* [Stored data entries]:
-- -- --

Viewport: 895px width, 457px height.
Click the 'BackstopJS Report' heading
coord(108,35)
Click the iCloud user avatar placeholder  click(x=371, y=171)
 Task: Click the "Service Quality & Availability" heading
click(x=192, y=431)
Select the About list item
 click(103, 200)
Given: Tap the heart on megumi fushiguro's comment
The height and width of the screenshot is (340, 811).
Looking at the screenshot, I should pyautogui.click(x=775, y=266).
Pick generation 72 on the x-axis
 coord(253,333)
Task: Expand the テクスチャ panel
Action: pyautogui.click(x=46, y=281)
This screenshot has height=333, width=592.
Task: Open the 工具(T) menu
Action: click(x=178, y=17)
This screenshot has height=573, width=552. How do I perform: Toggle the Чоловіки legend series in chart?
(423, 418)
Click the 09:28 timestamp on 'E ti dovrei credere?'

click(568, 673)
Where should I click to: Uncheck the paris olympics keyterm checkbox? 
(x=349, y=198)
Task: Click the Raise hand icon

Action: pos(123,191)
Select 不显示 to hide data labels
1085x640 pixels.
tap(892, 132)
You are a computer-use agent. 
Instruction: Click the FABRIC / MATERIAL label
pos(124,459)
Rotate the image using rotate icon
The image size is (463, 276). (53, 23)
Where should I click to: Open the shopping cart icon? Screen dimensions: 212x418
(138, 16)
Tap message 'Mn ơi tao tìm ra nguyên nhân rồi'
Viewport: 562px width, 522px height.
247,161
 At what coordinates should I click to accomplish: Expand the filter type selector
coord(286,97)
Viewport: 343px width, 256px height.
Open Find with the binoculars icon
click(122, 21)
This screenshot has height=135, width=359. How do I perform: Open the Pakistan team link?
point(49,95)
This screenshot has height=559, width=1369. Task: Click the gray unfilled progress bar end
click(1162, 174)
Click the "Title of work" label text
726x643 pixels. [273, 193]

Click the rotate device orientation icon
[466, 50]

-- -- --

* [TASK ITEM]: Transcribe the records above from the line holding "Task: Click the Raise hand icon" down to the line holding "Viewport: 343px width, 256px height.", inclusive, without adding anything.

* [ANSWER BOX]:
Task: Click the Raise hand icon

Action: pos(123,191)
Select 不显示 to hide data labels
1085x640 pixels.
tap(892, 132)
You are a computer-use agent. 
Instruction: Click the FABRIC / MATERIAL label
pos(124,459)
Rotate the image using rotate icon
The image size is (463, 276). (53, 23)
Where should I click to: Open the shopping cart icon? Screen dimensions: 212x418
(138, 16)
Tap message 'Mn ơi tao tìm ra nguyên nhân rồi'
Viewport: 562px width, 522px height.
247,161
 At what coordinates should I click to accomplish: Expand the filter type selector
coord(286,97)
Viewport: 343px width, 256px height.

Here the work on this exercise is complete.